─── DATA SHOWN

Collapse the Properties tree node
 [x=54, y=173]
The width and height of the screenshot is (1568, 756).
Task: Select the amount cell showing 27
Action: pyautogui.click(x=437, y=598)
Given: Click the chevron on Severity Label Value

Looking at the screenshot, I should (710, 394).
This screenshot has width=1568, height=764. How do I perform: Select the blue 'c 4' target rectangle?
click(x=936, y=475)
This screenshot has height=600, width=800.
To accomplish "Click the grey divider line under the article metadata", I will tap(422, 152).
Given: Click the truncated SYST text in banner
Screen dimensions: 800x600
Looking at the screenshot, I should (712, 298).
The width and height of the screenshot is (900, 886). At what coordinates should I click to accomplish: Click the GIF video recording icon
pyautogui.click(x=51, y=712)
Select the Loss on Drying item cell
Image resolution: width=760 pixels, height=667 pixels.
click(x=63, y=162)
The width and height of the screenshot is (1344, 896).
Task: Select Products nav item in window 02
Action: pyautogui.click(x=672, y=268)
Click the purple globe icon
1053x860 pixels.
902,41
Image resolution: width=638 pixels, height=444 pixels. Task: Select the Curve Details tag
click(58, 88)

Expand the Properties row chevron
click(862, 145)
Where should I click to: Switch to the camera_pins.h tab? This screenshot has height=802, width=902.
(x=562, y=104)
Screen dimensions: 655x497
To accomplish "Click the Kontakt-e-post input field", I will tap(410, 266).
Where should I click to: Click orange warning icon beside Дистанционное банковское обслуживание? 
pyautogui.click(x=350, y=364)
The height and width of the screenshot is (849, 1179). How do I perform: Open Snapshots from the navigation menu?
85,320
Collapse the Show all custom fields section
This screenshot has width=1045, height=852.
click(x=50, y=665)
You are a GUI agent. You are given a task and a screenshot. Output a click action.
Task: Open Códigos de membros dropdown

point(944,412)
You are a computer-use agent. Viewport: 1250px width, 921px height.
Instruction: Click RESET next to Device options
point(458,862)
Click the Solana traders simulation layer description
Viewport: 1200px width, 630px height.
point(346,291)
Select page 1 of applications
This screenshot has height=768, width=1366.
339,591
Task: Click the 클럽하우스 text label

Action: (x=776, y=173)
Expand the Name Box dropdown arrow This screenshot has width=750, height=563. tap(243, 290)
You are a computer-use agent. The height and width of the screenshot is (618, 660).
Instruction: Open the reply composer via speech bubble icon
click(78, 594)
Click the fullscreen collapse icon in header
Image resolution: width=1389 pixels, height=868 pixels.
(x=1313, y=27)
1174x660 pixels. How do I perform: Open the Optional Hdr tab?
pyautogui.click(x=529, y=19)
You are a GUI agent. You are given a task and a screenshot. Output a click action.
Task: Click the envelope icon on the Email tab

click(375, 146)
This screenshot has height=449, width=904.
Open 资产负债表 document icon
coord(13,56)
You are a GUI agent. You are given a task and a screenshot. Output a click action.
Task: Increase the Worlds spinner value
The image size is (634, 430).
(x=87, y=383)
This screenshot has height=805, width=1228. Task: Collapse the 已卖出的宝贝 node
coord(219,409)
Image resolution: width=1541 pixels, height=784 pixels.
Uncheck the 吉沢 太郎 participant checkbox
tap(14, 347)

──────

_TASK STATEMENT_. Using the data above, copy each line that contains "computer".

_WRITTEN RESPONSE_.
You are a computer-use agent. Viewport: 1250px width, 921px height.
You are a computer-use agent. The height and width of the screenshot is (618, 660).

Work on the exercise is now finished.